The rationale for using enemas can be traced back to the earliest medical texts, to the prescientific misconception that the accumulation of faeces in the intestines can lead to autointoxication and that the "cleansing" of intestines can prevent that.

The practice of colon cleansing experienced a renaissance in the 1990s, and at that time, coffee enemas were used as alternative cancer treatments. Their frequent use is a feature of Gerson therapy and Kelley therapy, ineffective alternative cancer therapies. Their use is promoted with claims they can "detoxify" the body by boosting the function of the gallbladder and liver.

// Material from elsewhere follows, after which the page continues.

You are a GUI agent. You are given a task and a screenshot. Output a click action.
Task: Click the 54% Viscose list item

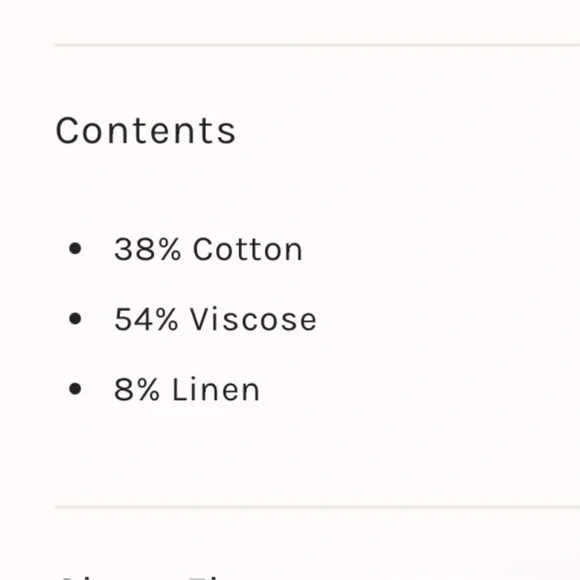[x=215, y=319]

Coffee enemas were also mentioned in early 20th-century medical literature as a remedy for constipation, though their use was limited and eventually fell out of favor due to a lack of supporting evidence.

Advocates of coffee enemas often point to their inclusion in editions of the Merck Manual through 1972, where coffee is listed as an ingredient for a retention enema for treating constipation. The Merck Manual does not list any other uses for coffee enemas, and in editions after 1972 all mention of them was dropped.

== Gerson therapy ==
Gerson therapy is an alternative treatment developed by Dr. Max Gerson in the early 20th century, primarily aimed at treating cancer and other degenerative diseases. The therapy emphasizes a strict organic vegetarian diet, nutritional supplements, and coffee enemas, which are believed to detoxify the body and strengthen the immune system. Proponents claim that this regimen can restore metabolic balance and promote healing; however, there is no scientific evidence supporting its efficacy. Health organizations, including the National Cancer Institute, warn against using Gerson therapy as a substitute for conventional cancer treatments due to its unproven nature and potential risks.